Had she made mistakes? Yes. But if she was a he and she was white, that would be overlooked. For those in this thread who are so against her, examine your true motives. Imagine her as a him and white…and truly ask yourself… “Would I be upset that she is charge of (wait for it) pothole repair and striping?

She is polarizing but as a white guy, I realize that part of that is she is different than me in both physical makeup, life story and family life. I admit (and some will judge me for it) this has gotten under my skin in a weird way in the past without me knowing it. I realize that now…and recognize it and disavow it. It’s wrong.

You know what? I should be excited for her and Portland, not worried. Look fellow white people, you still have a very white mayor. So, you are stil safe in the burbs and the condos. (This is an attempt at humor).

So simmer down pot roast and chill. You had your run white guys in pbot, time to let go and let others lead.
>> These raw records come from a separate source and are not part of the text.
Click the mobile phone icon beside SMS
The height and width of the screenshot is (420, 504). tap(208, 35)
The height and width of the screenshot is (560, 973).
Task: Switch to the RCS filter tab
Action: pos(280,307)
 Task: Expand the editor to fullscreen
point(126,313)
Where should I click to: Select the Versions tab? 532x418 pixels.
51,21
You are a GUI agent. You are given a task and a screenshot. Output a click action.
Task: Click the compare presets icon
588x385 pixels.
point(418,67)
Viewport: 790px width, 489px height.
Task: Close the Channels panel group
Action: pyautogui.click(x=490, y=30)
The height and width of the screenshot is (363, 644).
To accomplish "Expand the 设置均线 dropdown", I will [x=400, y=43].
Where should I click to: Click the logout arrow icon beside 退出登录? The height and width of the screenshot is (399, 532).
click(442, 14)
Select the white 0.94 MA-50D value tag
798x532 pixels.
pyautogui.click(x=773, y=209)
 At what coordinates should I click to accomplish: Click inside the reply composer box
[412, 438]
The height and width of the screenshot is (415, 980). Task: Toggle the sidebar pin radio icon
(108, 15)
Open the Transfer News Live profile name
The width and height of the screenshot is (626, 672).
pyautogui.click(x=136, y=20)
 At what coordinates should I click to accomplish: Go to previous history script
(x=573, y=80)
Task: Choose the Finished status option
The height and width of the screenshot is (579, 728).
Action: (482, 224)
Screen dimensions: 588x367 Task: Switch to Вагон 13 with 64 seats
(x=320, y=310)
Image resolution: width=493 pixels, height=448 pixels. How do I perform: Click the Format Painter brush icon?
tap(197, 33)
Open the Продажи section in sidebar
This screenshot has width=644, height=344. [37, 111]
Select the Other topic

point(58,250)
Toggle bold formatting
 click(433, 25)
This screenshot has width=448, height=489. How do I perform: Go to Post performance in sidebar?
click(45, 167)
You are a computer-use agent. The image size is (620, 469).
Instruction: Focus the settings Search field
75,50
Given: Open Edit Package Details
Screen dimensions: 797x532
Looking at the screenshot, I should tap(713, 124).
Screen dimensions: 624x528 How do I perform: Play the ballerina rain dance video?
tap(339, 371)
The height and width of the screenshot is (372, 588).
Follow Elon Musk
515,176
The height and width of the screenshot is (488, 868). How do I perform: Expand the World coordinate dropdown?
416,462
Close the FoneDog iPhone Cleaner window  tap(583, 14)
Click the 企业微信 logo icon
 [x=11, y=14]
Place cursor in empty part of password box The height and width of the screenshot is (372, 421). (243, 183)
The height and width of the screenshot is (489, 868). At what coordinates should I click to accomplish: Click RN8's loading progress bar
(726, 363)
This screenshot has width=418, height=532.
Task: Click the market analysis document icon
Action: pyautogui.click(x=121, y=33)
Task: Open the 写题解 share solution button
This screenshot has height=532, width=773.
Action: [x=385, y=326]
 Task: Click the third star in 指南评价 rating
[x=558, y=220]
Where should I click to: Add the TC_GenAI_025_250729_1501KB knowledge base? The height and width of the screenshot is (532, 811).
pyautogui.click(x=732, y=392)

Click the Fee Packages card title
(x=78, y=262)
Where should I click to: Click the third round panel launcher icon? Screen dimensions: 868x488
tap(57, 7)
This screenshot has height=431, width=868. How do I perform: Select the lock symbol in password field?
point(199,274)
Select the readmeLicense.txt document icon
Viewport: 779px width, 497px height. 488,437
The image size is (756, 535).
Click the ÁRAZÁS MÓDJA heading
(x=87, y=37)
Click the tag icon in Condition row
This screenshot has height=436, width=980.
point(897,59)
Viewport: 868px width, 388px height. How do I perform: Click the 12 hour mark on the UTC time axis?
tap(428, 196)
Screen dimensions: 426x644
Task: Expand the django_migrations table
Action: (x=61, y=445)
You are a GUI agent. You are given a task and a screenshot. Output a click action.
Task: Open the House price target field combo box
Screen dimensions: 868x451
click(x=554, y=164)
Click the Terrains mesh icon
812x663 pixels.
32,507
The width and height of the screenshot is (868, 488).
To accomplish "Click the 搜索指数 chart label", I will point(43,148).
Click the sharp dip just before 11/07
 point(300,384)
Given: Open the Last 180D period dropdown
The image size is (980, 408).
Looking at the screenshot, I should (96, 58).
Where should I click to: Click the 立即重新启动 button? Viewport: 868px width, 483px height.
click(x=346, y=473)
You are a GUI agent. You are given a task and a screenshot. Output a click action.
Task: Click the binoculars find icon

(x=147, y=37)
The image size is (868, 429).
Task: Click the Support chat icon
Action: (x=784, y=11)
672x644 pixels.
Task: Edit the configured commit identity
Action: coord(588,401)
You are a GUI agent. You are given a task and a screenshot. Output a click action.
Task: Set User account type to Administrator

You’ll be fine.

If this comment gets approved and left up, I’ll be proud. And if we can get an article on what odor did to minorities in order to ram i5 through, even more proud.

Phil M
Phil M
3 years ago
Reply to  mark smith

Nope. I don’t like Eudaly or Wheeler either. And I’m as white as them. And I am far from “safe” in east PDX. Between the gun violence and zero traffic enforcment it’s downright scary out here. Please stop it with the shaming.

SolarEclipse
SolarEclipse
3 years ago
Reply to  mark smith

I don’t like Wheeler nor Hardesty and it has nothing to do with their gender or color of skin. It’s what they do, what they have done, or promised to do and haven’t delivered. I can’t pass judgement on the newbies on the council because I haven’t seen them do (or not do) anything yet.